We buried poor Tessie on Wednesday morning, a good crowd turned out for the church service, she was very popular in her own area. She would have been proud of her husband for the wonderful wake he gave for her back at their house, well done John me lad.
She had breast cancer 20 years ago and it seemed to be gone when she had a breast removed back then, but late last year the cancer returned with a vengeance and finally took it’s toll. What a cheerful woman she was, always looking at the bright side of things, she was a real joy to be with, I’ll miss her terribly and Wexford, lovely County that it is, will never be the same to me again without me oul pal Tessie,, she was 69. God rest her cheerful soul.
Sorry about this long post but I just have to give you some idea of what this wonderful person was like, I had 11 S.I.L.’s and she was by far my favourite.
Tessie, who was my brothers wife, was more than a sister in law to me, she used to work in the office of a jewellers I worked for when she was young, it was me who introduced her to my younger brother, they hit it off straight away.
She was a country girl working in the big city and when they married they lived for a few years in Dublin, but then her mother died in Wexford and they moved into her house down there.
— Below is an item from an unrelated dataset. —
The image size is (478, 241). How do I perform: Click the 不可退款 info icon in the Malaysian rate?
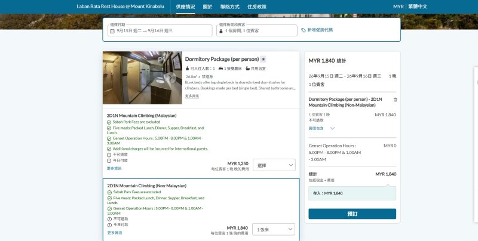[109, 154]
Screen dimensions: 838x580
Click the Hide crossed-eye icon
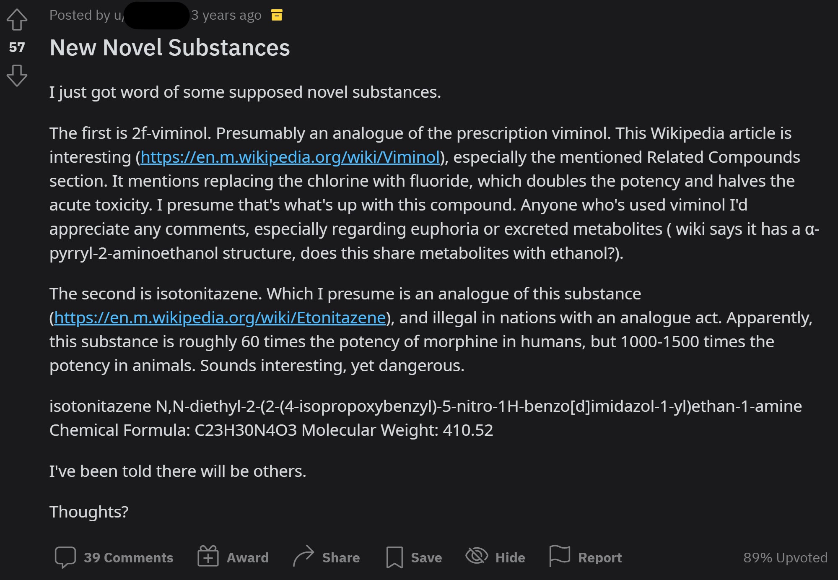coord(476,557)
He was with the electricity board and managed to get a work transfer. She was always asking Phyllis and me to move down there, but I wasn’t a driver and all my work contacts were in Dublin, when I retired Phyllis said it was too late to change so we never did.
We went down there twice every year and they often came to Killarney with us when we went to Kerry, they in turn would spend some time with us here in the city, we were never short of a laugh when Tessie was around.
She was involved in amateur dramatics and could master any accent in a short time, she was very talented, good looking with a terrific figure that she kept all her life, she could have went far in the acting game had she wanted to, but she was too modest and too wrapped up in her four kids.
I remember on holiday one year the four of us went into a pub in Gorey, it was afternoon midweek so there were only a few regulars in there, we had a few jars and then she took out a script from her handbag, it was Heno McGee’s play “Hatchet”, all about a tough inner city family involved in dodgy dealings, they were putting it on locally, I had seen the play twice and told her so, she then asked me to do the husband who was rowing with his wife in the pub scene, fairly violent with lots of colourful language.
I studied the husbands dialogue for a while and off the pair of us started after giving the barman the nod and the wink. By God she was brilliant and the faces on the locals who thought we were for real, was something else. That gave her more pleasure than an Oscar.
You would have to travel far and wide before you’d meet another woman like Tessie, I miss her already.